Bergsten, C. Fred

Abstract
There is a scene in “Patton” where the general is speaking to a ladies club in England. He opines that as the British and the Americans are destined to rule the world, they should get better acquainted. In “A Partnership of Equals,” Dr. Fred Bergsten, former assistant secretary of the U. S. Treasury and currently director of the Peterson Institute for International Economics, takes the same approach, proposing that the United States “should seek to develop a true partnership with Beijing so as to provide joint leadership of the global economic system.” Though suggesting “it would be impolitic for Washington and Beijing to use the term ‘G-2’ publicly,” his article in the July/August 2008 Foreign Affairs advocates a strategy that would require the United States to give priority to China as its “main partner in managing the world economy.”
Setting aside the elements of Bergsten’s “strategy,” its basic premise is astounding.

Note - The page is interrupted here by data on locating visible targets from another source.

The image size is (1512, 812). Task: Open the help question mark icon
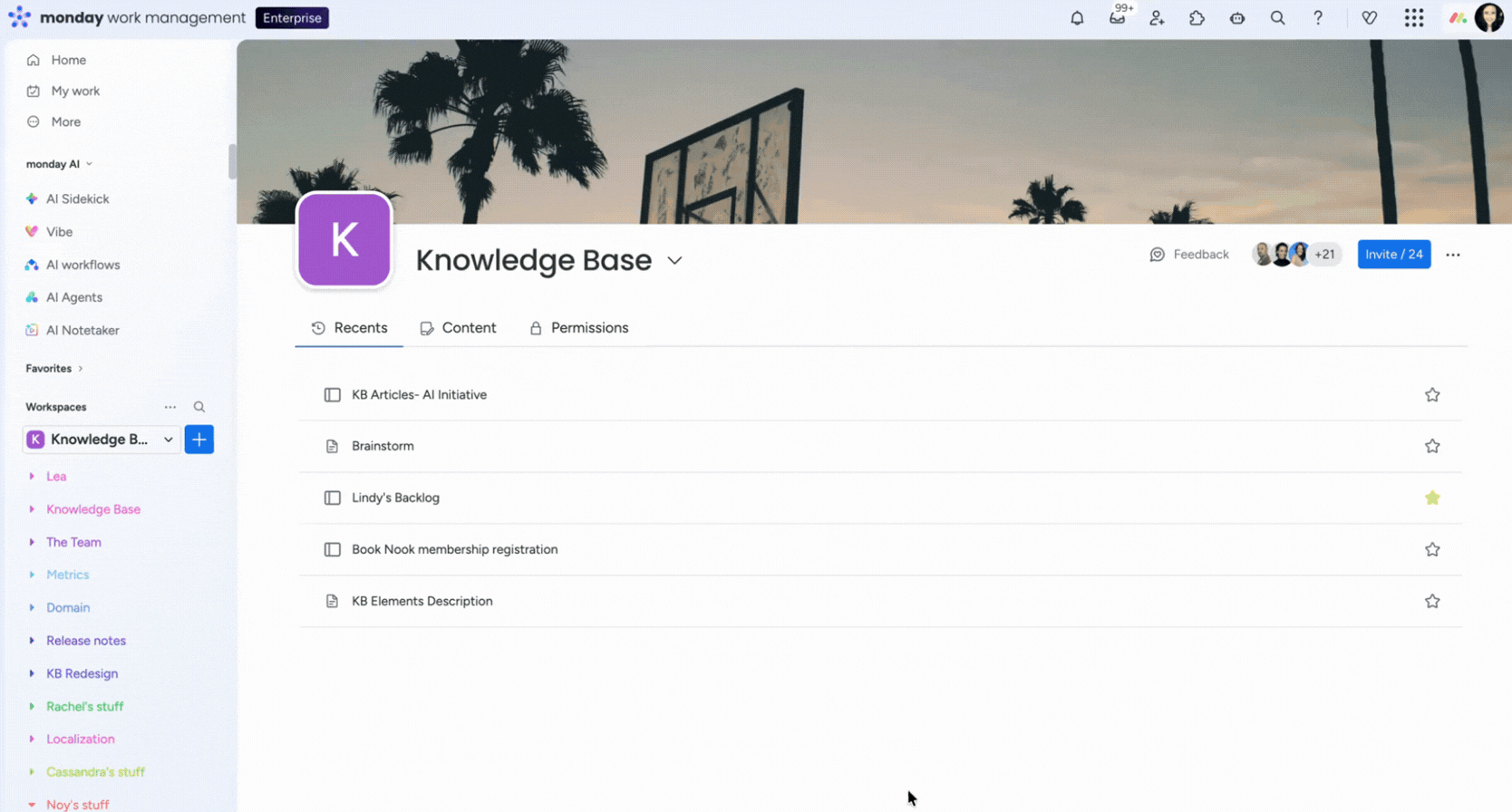pos(1318,18)
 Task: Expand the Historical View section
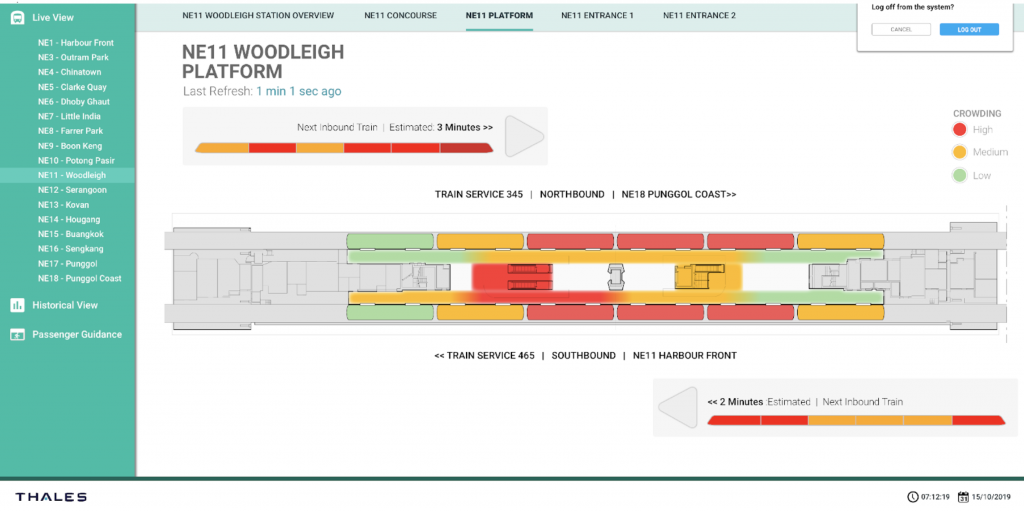pyautogui.click(x=65, y=305)
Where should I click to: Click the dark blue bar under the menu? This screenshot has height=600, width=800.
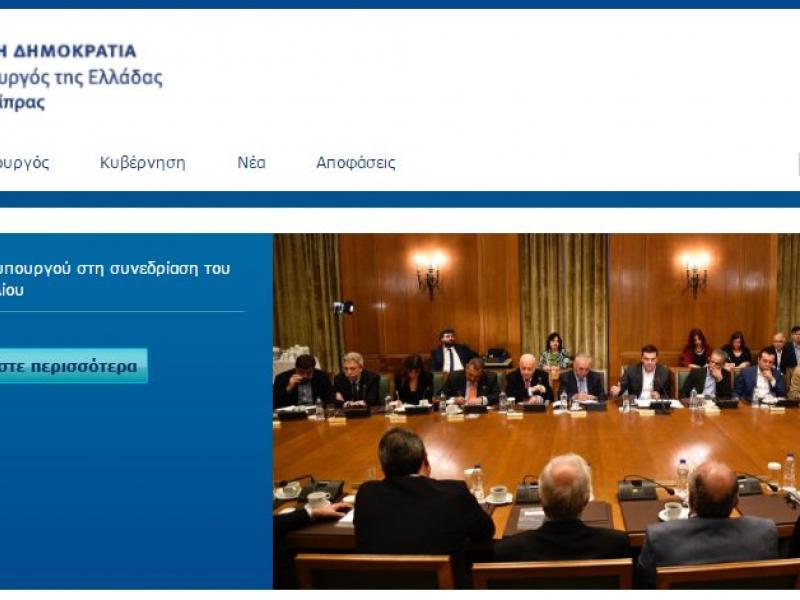[x=400, y=196]
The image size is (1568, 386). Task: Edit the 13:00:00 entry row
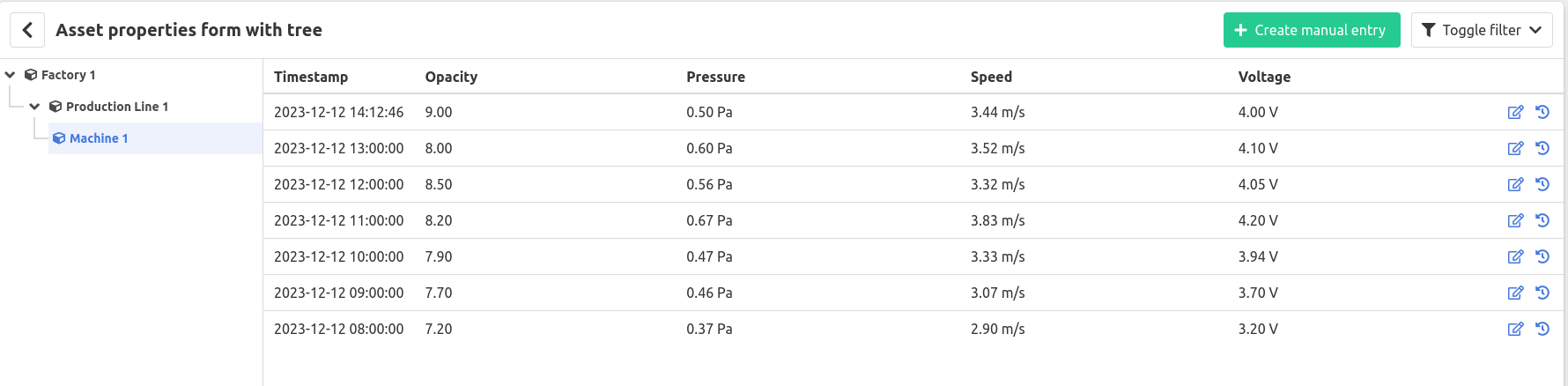[x=1515, y=148]
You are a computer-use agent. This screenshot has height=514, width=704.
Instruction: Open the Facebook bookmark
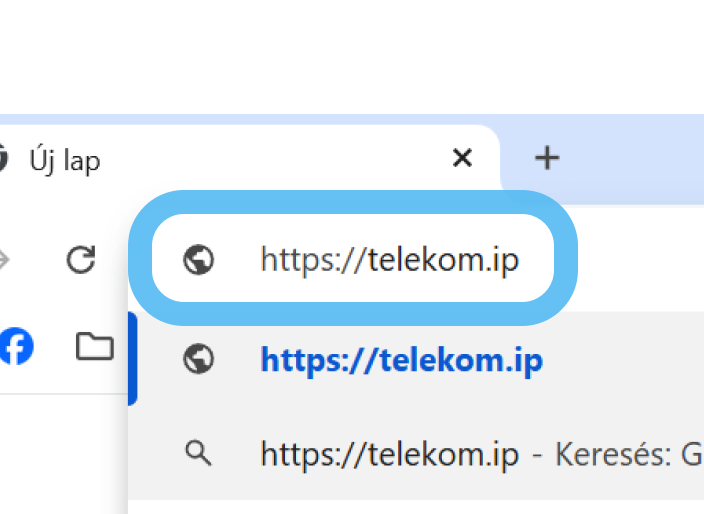coord(16,346)
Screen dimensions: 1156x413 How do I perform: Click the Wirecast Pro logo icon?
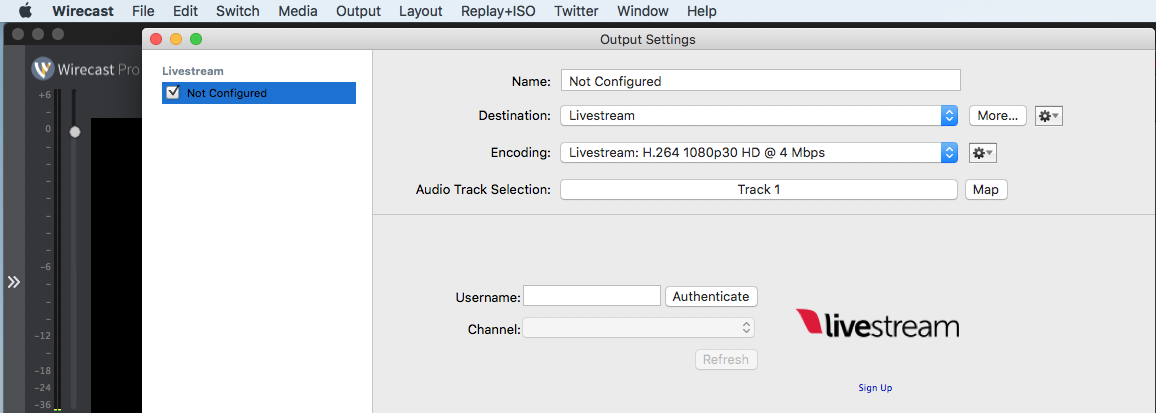click(42, 68)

Not only would China supplant the Western democracies as America’s principal global partner, its totalitarian regime would move into place far ahead of India, the world’s largest democracy and prime challenger to China’s position as the predominant developing economy.
Beyond the error of shunting aside our democratic allies, one must question Bergsten’s assumptions that China will continue on its current economic trajectory and that it “will dominate its Asian neighbor [India] for the foreseeable future.” This is the only possible basis for Bergsten’s G-2 plan.
Several indicators bring this assumption into question. China already faces manpower shortages, particularly in coastal areas. In addition, global consumers now demand of it higher product and environmental standards that are raising costs and shuttering factories in southern China. Medical and living expenditures for the rapidly aging population promise to challenge government and personal budgets, particularly in the 4-2-1 families where the one child policy has saddled a single earner with the care of parents and grandparents.
Even these issues will pale before political and social unrest as middle and upper income earners demand more control over their non-economic lives and the lower income and impoverished parts of society simply demand equality — and better built schools. The likely reactions of the Communist Party and the all-powerful military to this challenge of authority promise to significantly alter China’s economic trajectory and its position on the world stage.